Reputation: 1287
Unable to iterate the grouped value of pandas dataframe because of value error.
The df which I have consider is,
df:
class section sub marks school city
0 I A Eng 80 jghss salem
1 I A Mat 90 jghss salem
2 I A Eng 50 jghss salem
3 III A Eng 80 gphss salem
4 III A Mat 45 gphss salem
5 III A Eng 40 gphss salem
6 III A Eng 20 gphss salem
7 III A Mat 55 gphss salem
For grouping the values of columns(i.e., "sub" & "marks") as list, I have used,
df_grp = df.groupby(['class','section','school','city']).agg(lambda x: list(x))
The df_grp is,
class section school city sub marks
I A jghss salem [Eng, Mat, Eng] [80, 90, 50]
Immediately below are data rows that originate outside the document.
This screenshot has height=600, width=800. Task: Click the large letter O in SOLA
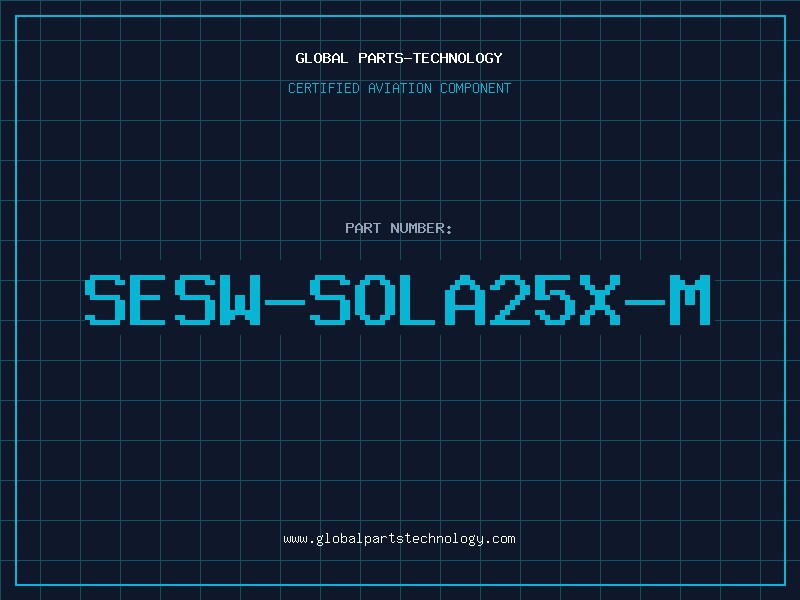click(376, 300)
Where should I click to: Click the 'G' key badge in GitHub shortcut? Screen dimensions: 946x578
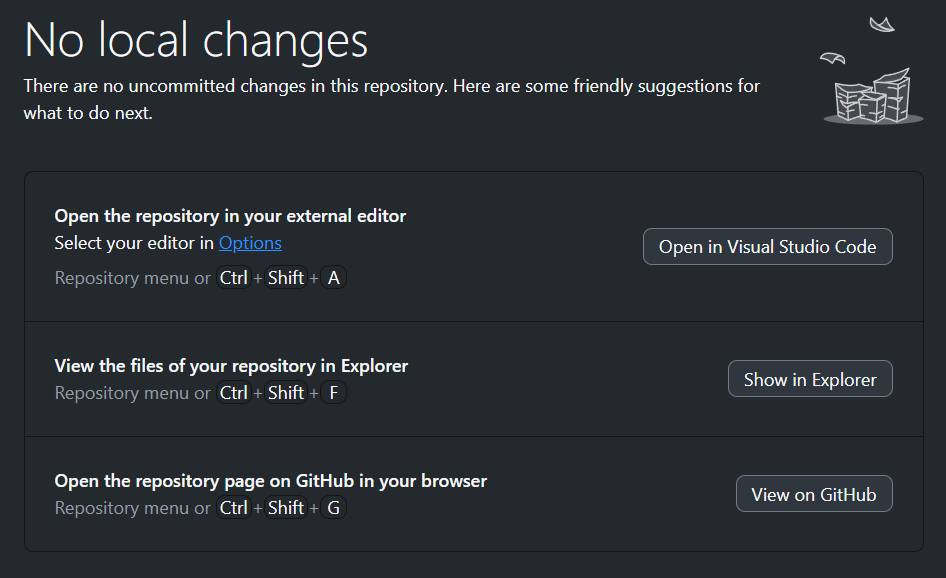(x=333, y=508)
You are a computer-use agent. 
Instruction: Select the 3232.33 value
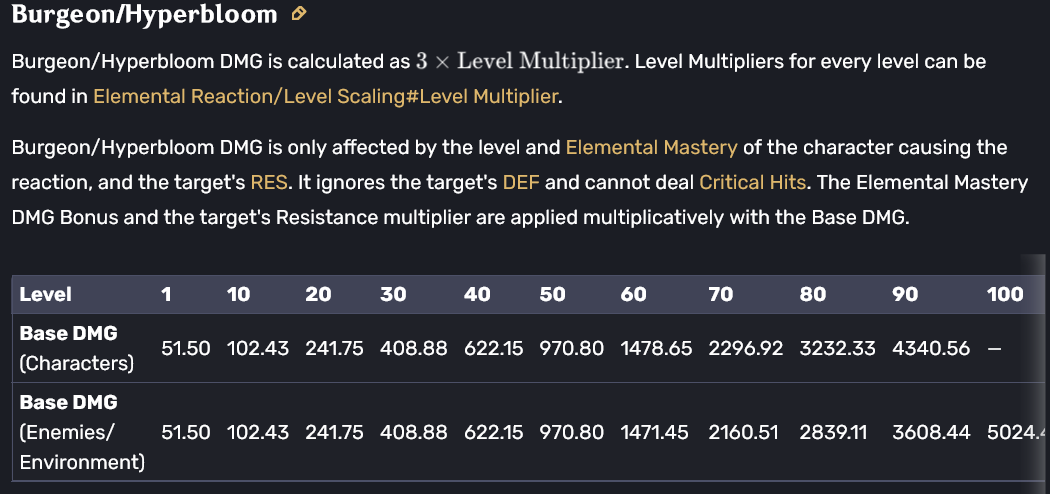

III A gphss salem [Eng, Mat, Eng, Eng, Mat] [80, 45, 40, 20, 55]
Now I need to iterate the df_grp, in order to extract the values of all the columns like
Row 1:-
class = I
section = A
school = jghss
city = salem
sub = [Eng, Mat, Eng]
marks = [80, 90, 50]
Row 2:-
class = III
section = A
school = gphss
city = salem
sub = [Eng, Mat, Eng, Eng, Mat]
marks = [80, 45, 40, 20, 55]
Now to iterate the df_grp to extract the column values, I have used
for index,group in df_grp:
for subIndex, row in group.iterrows():
sub = row['sub']
marks = row['marks']
When I use the same it returns
ValueError: too many values to unpack (expected 2)
Upvotes: 3
Views: 430
Reputation: 172
import pandas as pd
df1 = pd.DataFrame({
'atable': ['Users', 'Users', 'Domains', 'Domains', 'Locks'],
'column': ['col_1', 'col_2', 'col_a', 'col_b', 'col'],
'column_type':['varchar', 'varchar', 'int', 'varchar', 'varchar'],
'is_null': ['No', 'No', 'Yes', 'No', 'Yes'],
})
df1_grouped = df1.groupby('atable').agg(lambda x: list(x))
for row in df1_grouped.iterrows():
print(row[1].column)
Here is an example, it will return the first column data
groupby method already returning a dataframe and you cannot loop it again.
Upvotes: 2